INPUT MATERIAL Start Marker

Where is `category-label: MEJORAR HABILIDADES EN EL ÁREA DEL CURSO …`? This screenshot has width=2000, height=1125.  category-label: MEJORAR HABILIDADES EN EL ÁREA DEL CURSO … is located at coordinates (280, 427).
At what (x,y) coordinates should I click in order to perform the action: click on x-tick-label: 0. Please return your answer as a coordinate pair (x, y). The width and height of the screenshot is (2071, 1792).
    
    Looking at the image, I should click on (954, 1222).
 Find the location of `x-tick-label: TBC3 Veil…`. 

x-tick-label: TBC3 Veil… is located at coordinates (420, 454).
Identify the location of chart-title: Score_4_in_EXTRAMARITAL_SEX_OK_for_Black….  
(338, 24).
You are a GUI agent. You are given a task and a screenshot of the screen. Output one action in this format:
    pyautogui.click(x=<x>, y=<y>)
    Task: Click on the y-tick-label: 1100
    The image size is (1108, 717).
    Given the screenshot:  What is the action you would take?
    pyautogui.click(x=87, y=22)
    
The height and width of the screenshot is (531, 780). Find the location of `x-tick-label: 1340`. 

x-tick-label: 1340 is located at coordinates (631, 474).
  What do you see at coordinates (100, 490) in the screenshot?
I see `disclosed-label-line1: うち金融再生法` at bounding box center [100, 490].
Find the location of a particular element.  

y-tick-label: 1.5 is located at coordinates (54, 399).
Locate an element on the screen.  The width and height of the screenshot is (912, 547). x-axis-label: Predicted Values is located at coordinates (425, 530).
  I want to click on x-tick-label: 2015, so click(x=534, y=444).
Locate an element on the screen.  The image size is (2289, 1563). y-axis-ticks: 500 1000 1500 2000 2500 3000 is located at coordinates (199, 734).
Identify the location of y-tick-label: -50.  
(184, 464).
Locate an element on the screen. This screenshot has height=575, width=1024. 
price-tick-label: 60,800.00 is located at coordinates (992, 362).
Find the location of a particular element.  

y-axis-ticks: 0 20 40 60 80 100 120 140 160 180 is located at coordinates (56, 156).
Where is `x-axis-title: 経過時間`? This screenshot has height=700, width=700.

INPUT MATERIAL End Marker

* [WHAT YOU HAVE TO DO]: Rewrite the records from the line containing "coordinates (199, 734)." through the line containing "(184, 464)." as a two-column CSV with the headers text and answer, one row per record. Put each record's text and its answer in a single quoted field apiece, with line breaks replaced by spaces.

* [ANSWER SPACE]:
text,answer
"Locate an element on the screen.","The image size is (2289, 1563). y-axis-ticks: 500 1000 1500 2000 2500 3000 is located at coordinates (199, 734)."
"Identify the location of y-tick-label: -50.","(184, 464)."